A blog on financial markets and their regulation
Regulation of Clearing Corporations
July 19, 2007Posted by on
Last month, the Ministry of Finance in India put out a discussion
paper on the regulatory framework for clearing corporations, but I
got around to reading this only now.
The discussion paper says that the exchanges should have only
trading members and the clearing corporation should have only clearing
members. This seems to imply that the clearing members should all be
professional trading members that clear for others but not for
themselves. I do not see the logic for such a requirement. The large
trading members would normally want to clear their own trades.
The regulatory framework is perhaps hobbled by the enabling
legislation itself, but I think there is a clear need for clearing
corporations to provide clearing services for a wide range of
contracts including not only equities and bonds but also derivatives on
equities, interest rates, currencies and commodities. The discussion
paper seems to have a different take on this:
Since CCs need to have dedicated resources to meet the exigencies
of settlement, it would not ordinarily undertake any other activity
which can have contagion effect on the adequacy of its
resources. However, it may be allowed to take up other activities not
related to securities settlement with prior approval of SEBI.

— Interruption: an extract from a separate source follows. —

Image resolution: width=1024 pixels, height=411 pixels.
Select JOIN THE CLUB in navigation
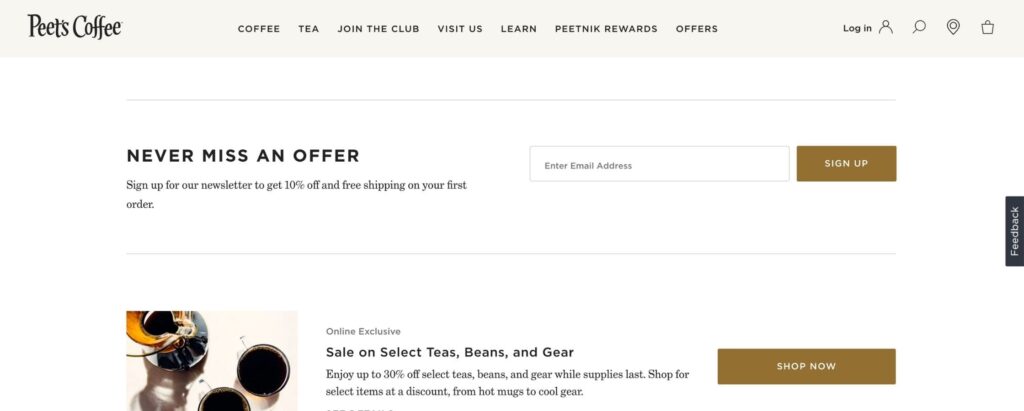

Finally, the rationale for the clearing corporation to be 51% owned
by exchanges is not clear. First of all, exchanges in the context of
SCRA probably means only stock exchanges and thus the proposal rules
out major participation by commodity exchanges. Secondly, this
legislates the “silo” model of clearing and trading that
is quite controversial today. It appears to rule out user owned
clearing corporations. This provision could also impede competition among
exchanges by not allowing an upstart exchange to gain ground by using
the services of an established clearing corporation.